Tra i principali meriti della c.d. legge sul “Dopo di Noi” rientra senz’altro quello di aver per la prima volta riconosciuto l’impiego del trust, istituto di origine anglosassone, con disposizioni del nostro ordinamento interno.

Il trust fa quindi definitivo ingresso nella cultura giuridica italiana. In altri termini, viene stimolato l’impiego virtuoso del trust al fine di assicurare l’assistenza necessaria alle persone disabili consentendo contestualmente, da un lato, di difendere il patrimonio familiare e, dall’altro, di garantire cure e protezione al singolo nel rispetto della propria personalità.

Favorendo dunque l’impiego del trust, è stata codificata implicitamente l’attitudine al conseguimento di scopi meritevoli di tutela sgombrando il campo dalle iniziali diffidenze e dalla prassi giurisprudenziale inversa. La legge n. 112/2016 possiede infatti l’ulteriore pregio di riconoscere, seppur non dichiaratamente, la possibilità di istituire il trust autodichiarato, più volte ritenuto nullo dai giudici di merito in mancanza di uno dei tratti caratteristici, ossia il trasferimento a terzi da parte del settlor dei beni costituiti in trust.

Tale impostazione, invero, è stata peraltro recentemente censurata dalla Corte di Cassazione con la sentenza n. 24614 del 2016 che, nel pronunciarsi in relazione al trattamento fiscale del trust autodichiarato, ne ha ritenuto pacifica l’ammissibilità.

Oltre al trust, la legge mira a promuovere la stipula di polizze di assicurazione, di vincoli di destinazione ex 2645 ter c.c., nonché di fondi speciali derivanti da contratti di affidamento fiduciario tramite considerevoli benefici sotto il profilo fiscale.

È dunque evidente che il legislatore abbia infatti inteso, da un lato, riconoscere ad istituti di natura privatistica importanti finalità pubblicistiche, dall’altro garantire maggiore certezza in ambito tributario.

Ed infatti, ai sensi dell’art. 6 della l. n. 112/16 è espressamente prevista un’esenzione dall’imposta sulle successioni e donazioni nella fase in cui, tramite la specifica destinazione dei beni, viene dato avvio al percorso di tutela e segregazione del patrimonio in favore del soggetto beneficiario.
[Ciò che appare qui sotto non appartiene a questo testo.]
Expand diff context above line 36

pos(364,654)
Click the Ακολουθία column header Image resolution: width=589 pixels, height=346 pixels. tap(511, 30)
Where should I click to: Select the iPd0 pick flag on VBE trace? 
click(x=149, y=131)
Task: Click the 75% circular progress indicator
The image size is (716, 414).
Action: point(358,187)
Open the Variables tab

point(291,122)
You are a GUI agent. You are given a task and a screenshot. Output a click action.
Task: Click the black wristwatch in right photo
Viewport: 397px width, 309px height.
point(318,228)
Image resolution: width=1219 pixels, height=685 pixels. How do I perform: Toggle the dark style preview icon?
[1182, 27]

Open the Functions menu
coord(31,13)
Il tributo successorio resta così “sospeso” fino al venir meno del bisogno di assistenza e cura della persona disabile, ovvero fino alla morte di quest’ultima a seguito alla quale “il trasferimento del patrimonio residuo…è soggetto all’imposta sulle successioni e donazioni…in considerazione del rapporto di parentela o coniugio intercorrente tra disponente, fiduciante e destinatari del patrimonio residuo” (art. 6, comma 5).

La normativa prevede, inoltre, l’applicazione delle imposte di registro, ipotecarie e catastali in misura fissa in caso di premorienza della persona con disabilità grave, laddove, successivamente al decesso, i beni vengano trasferiti nuovamente in capo al soggetto che ha istituito il trust o il vincolo ossia nell’ipotesi di c.d. “retrocessione”.

Appare doveroso precisare che, per beneficiare del regime fiscale di favore di cui all’art. 6, la segregazione e la specifica destinazione al soggetto disabile attraverso il trust, gli atti di destinazione e i fondi speciali devono avvenire (art. 6, comma 3) tramite la stesura di un atto pubblico con la precisa identificazione dei soggetti coinvolti e i rispettivi ruoli, nonché la funzionalità e i bisogni specifici delle persone con disabilità grave in favore delle quali sono adottati gli strumenti di assistenza.

Ancora, la normativa richiede altresì l’individuazione delle attività assistenziali necessarie a garantire la cura e la soddisfazione dei bisogni delle persone prive di autonomia, così come gli obblighi del trustee, del fiduciario e del gestore relativamente al progetto di vita e agli obiettivi di benessere da promuovere in favore delle persone con disabilità grave indicando specificatamente gli obblighi e le modalità di rendicontazione a carico del trustee o del fiduciario o del gestore.

Dovranno inoltre essere individuate le persone con disabilità grave quali esclusivi beneficiari del trust, oltre i beni destinati alla realizzazione allo scopo del trust da raggiungere entro il termine finale della durata dell’istituto che è identificato nella data della morte della persona priva di autonomia.